[本文抜粋]
人類が人類であることを構成するあらゆる自然科学の発展の歴史をエッセイ風に描いている。
八〇〇ページ超え、軽く辞書のようだ。

アインシュタインがあの数百年あるいは一〇〇〇年単位の快挙だった相対性理論の発見のあと、人生の半分を有意義でないことの研究に費やしたことを知り、そんな天才ですら誤るのだから僕みたいな凡人ならなおさら……と未完成過ぎる人類の知性に対して諦観し、あとほんの少しの安心する。

たかだか一〇年前の本だが、ここに書かれていることの幾つかはもう陳腐化している科学の進歩のはやさがなかなかに感慨深い。

【本】『かもめ・ワーニャ伯父さん』チェーホフ

チェーホフは初読。
『桜の園』が吉田秋生「櫻の園」(映画化された)の元ネタということは知っている。
あと最近読んだ、ふみふみこ『さくらの園 』も『桜の園』のオマージュらしいが、何しろ『桜の園』を読んでいないのでわからない。

読んで身につまされ痛々しい。
『かもめ』の主人公トレープレフのラストのような勇気もない、ワーニャ伯父さんがごとく偏屈な中年になった自分は、それでもこの現実を生きていかざるを得ない。
一〇代のときはそんなこと思いもしなかっただろうし、この小説の意味を実感することもできなかっただろう。
そんな気持ちを理解できることが、いいことなのかどうなのか……

それでも、生きていかざるをえないのだ! 

【本】『竹取物語』星新一

星新一氏の翻訳本は、他人が訳したものを氏の名前だけ貸すケースが多いらしいので警戒して読み始める。
読んでみて安心、これは他人作ではなく、『できそこない博物館』や『進化した猿たち』のように創作論と絡めて描いている実に星新一的な視点の入った新約と言ってよい『竹取物語』。
主観が強い(解釈が個性的な)読み物けれども、星新一ファンあるいはSFファンなら読んで楽しいはず。

【本】『アンドロイドは電気羊の夢を見るか』フィリップ・K・ディック

数年ぶりの再読。

[提供情報]
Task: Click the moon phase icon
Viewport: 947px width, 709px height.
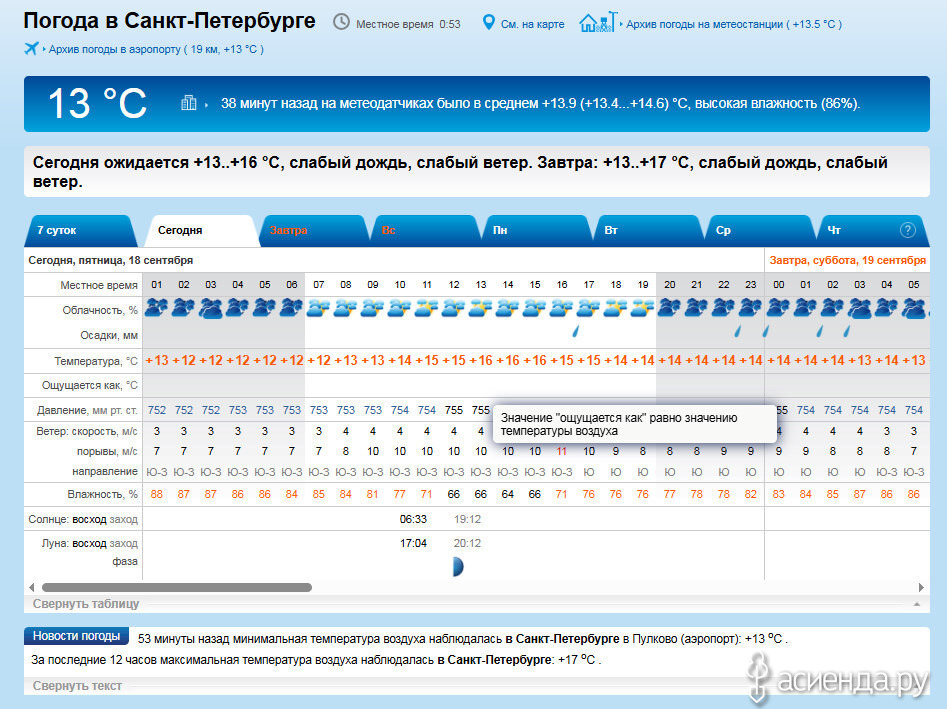Action: [x=458, y=566]
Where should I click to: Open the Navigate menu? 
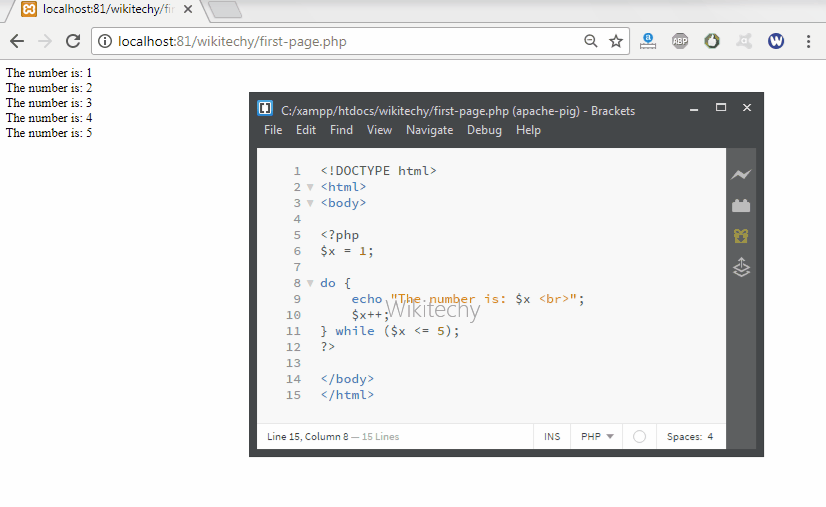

[課題目的 1] 読書記録の本文抜粋によると、チェーホフの『桜の園』を元ネタにした、映画化もされた作品は何か。
[課題目的 2] 読書記録の本文抜粋を、末尾の「数年ぶりの再読。」の直後から書き継げ。

[記述回答 1] 吉田秋生の「櫻の園」です。

[記述回答 2]
それまでは中盤までのわかりやすさに比べてラストのわかりにくさといったらない……という印象だったが、今回読んでみてこのラストが当然の帰結と納得。
意識的か無意識的かわからないけれども、ジョーゼフ・キャンベル『千の顔を持つ英雄』に沿って物語が作られている。
「ニューロマンサー」の影響も感じるがそれはよく考えたら逆か。
読んだ順番が逆だからいつもこんがらがってしまう。

この小説に関しては時期をおいて再読するごとに自分の理解が深まったことを実感できる。 
読書量と国語力はやはり比例するのだ。

【本】【漫画】『竹取物語』池田理代子

かぐや姫はUFOで地球に送られたというSF的設定、月の世界からの使者もUFOで訪れる。
なのにこの『竹取物語』の大筋は池田理代子氏なりに解釈して表現されたものではなく、日本の古典文学を漫画で読みやすくしてみましたという程度のアレンジ。
何故、SF的要素を入れたのだろうか。
かぐや姫が地球上に赤ん坊の姿で転送されたのが謎なことと同じぐらいの謎。

【本】『果しなき流れの果に』小松左京

三年ぶりの再読。
やはり読書一度目は確認にしか過ぎない、再読以降からやっと理解できるようだ。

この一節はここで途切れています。